I strongly recommend consulting a medicare advisor in your primary area. They aren't selling insurance and there is no cost to you. They will help you enroll in the right plan based on your situation. They get paid by Medicare to help you enroll. And they get paid more if you enroll in an advantage plan versus a supplement, just FYI.

The last thing and an important thing to mention about Medicare is the monthly cost and how that is calculated. When you get close to retirement and go to retirement seminars, they talk all about Social Security but not so much about Medicare. Your cost for Medicare not including any supplements or other plans is based on your MAGI (modified adjusted gross income) from your two years prior income tax return. Right now the baseline cost is $185 per month per person (there are no family plans on Medicare). There is a table to figure out your penalty if you make more than the minimum level which right now is $206K filing jointly. Unlike Social Security benefits, Medicare costs do count withdrawals from 401Ks/IRAs/etc as income as part of MAGI which can be a big surprise!
 
@Steven@1478
Steven, I took the liberty of editing you post and spelling out POS just in case folks misinterpret that abbreviation (like I did at first - I had to read whether you were positive or not on the review).... :cool:;)

I'm of the same mind set as you - this can vary all over the place depending on the Medicare Advantage plan one chooses.

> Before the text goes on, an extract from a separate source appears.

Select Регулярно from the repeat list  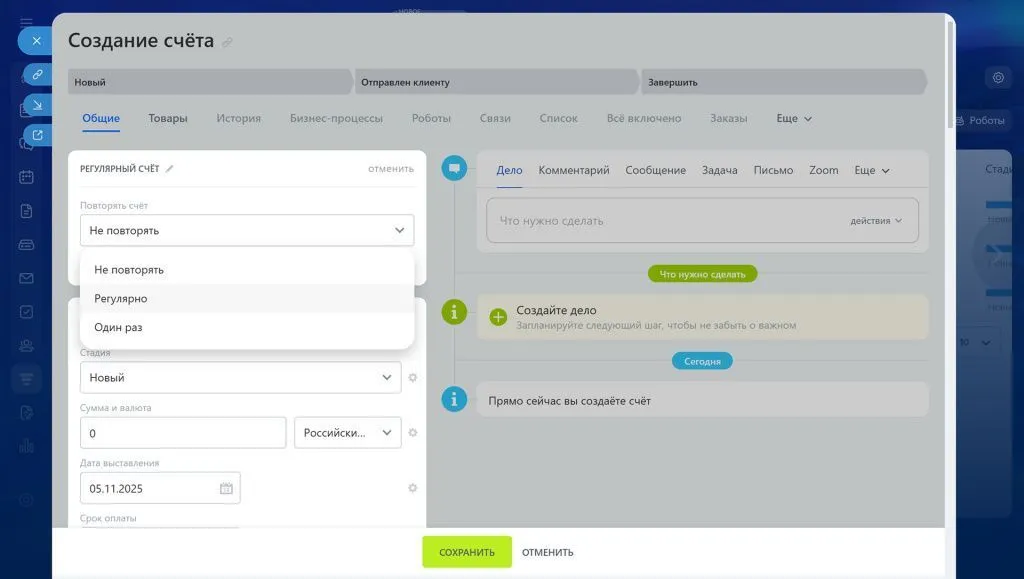(x=121, y=298)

We have one administered by United Health Care but it is specific to IBM retirees; so far it works very well.

When I first went on Medicare I chose a Florida Blue Medicare plan and immediately discovered it didn't work well except if FL. I changed it immediately in favor of an AARP Plan F that was available at the time.

I think one should worry as much about dental as medical. That one can be a bugger to figure out.
Oh yes thank you, not the other meaning. Yes, dental is important as well as eyesight. They told Tami she has to watch for glaucoma.

It gets really frustrating reviewing the new year changes, drugs plans, max out of pocket and such as you may not know what you'll be facing healthcare wise in the coming year and you don't know how well your plan will work until you try to use it.
 
There are pitfalls like if you use traditional Medicare you need to select a drug plan even though you might not use it. If you don't get Medicare drug coverage when you're first eligible, you may have to pay a late enrollment penalty if you join a plan later. Using the ACA and plans for those policies is just as confusing.
Its a good idea to get help sorting through the health care plan quagmire and I would say be careful using advice from an agent that is paid for an insurance company. They may steer you to a policy they get the most commision on but may not be as good for you.